Israel is not a ghetto, but rather a place in which Jews get to live and make decisions about their own lives. If the ghettos of the past were like Israel, there would be no Zionism — which, contrary to your assumption, is not just about making Jews safer, but even more so about making them the masters of their own fate.
But this is not the end of it: You also claim that Israelis live under the "thumb of a corrupt ultra-orthodox religious establishment." I don't know when and if you ever visited Israel, but such description is laughable. I could easily argue that the influence of religious zealots in the US is much more significant than the influence such zealots have on Israel's society and daily life. (Though of course, you can always argue that your literary imagination allows you to fabricate such nonsensical-realities.)
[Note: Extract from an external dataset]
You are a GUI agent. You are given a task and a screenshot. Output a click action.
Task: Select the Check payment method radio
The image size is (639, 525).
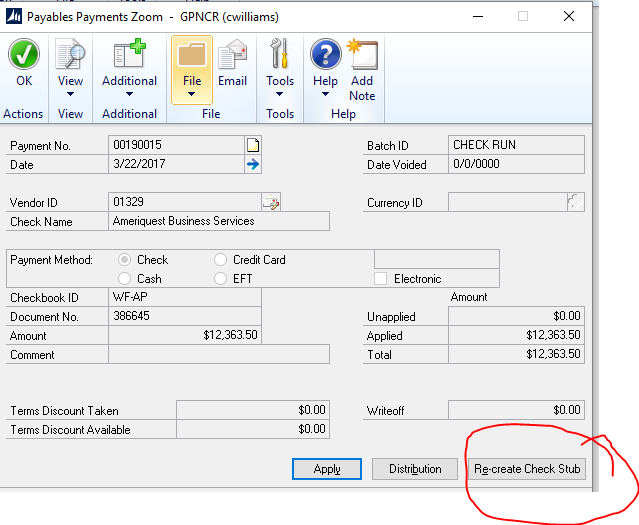click(125, 260)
And anyway, how did this become a debate about my assumed Israeli mindset? I think what happened is that you pushed aside all the arguments I was making and was trying to get away with it by simply claiming that as an Israeli I'm probably too dumb to understand your position. Then again, your position is not that complex, and the quasi-courageous posture you've adopted cannot hide its many flaws. So many, in fact, that it's scarcely a position.
To make this long story short let me first summarize our differences:
You said that Jews are liars, pretending to be Americans when they are not.
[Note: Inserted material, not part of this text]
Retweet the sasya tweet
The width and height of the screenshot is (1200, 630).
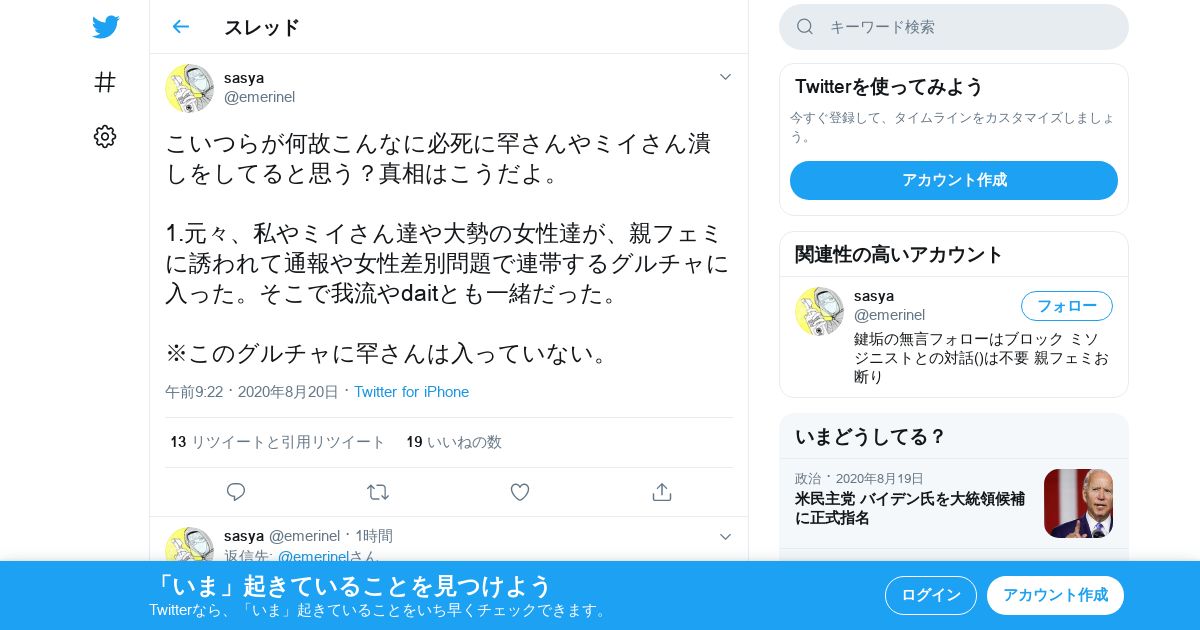(378, 492)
I disagreed and said that the "weirdness" you ascribe to Jewish Americans is what makes them even more American.
You got angry, though I'm not exactly sure why. "We live as Americans even as we also live sometimes contradictory lives as Jews," you wrote. I can live with that, but still insist that "contradictory lives" is not the equivalent of "double-ness, lying and imposture." I also said that such allegations are dangerous. This is not a difference of opinion, but one of style. Like a rebellious child, you're toying with naughty words so as to impress us with your "speaking the truth." Sorry, but I'm not at all impressed. Words are not just toys, they can also be weapons. Maybe it is time to grow up?
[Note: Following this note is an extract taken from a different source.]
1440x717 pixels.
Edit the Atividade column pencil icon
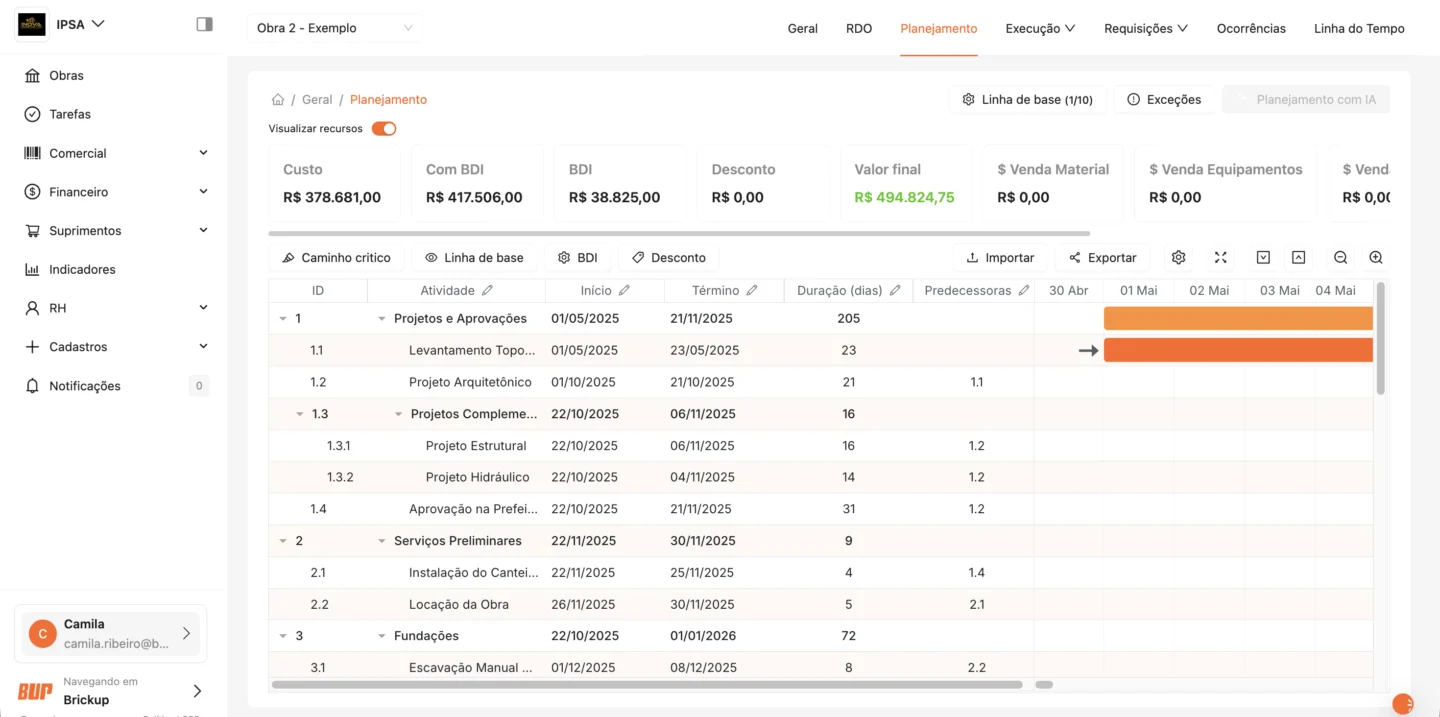487,291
You argue that if all Jewish Americans are lying, because their Americanism is a posture. But on the other hand you seem to praise the Jewish "outsider" state of mind. It seems as if your prescription will only allow American Jews to be in one of two problematic situations: the lying outsiders, or the boring insiders. They can never get it right, can they?
And this is funny because you blame Israelis for thinking that "the doubleness of the Jew in exile is a diseased condition." But the way I see it, you're the one claiming time and again that the American Jewish condition is inherently diseased.
In holding this position, you're certainly in the company of many thinkers. And I was not thinking of Babel and Kafka.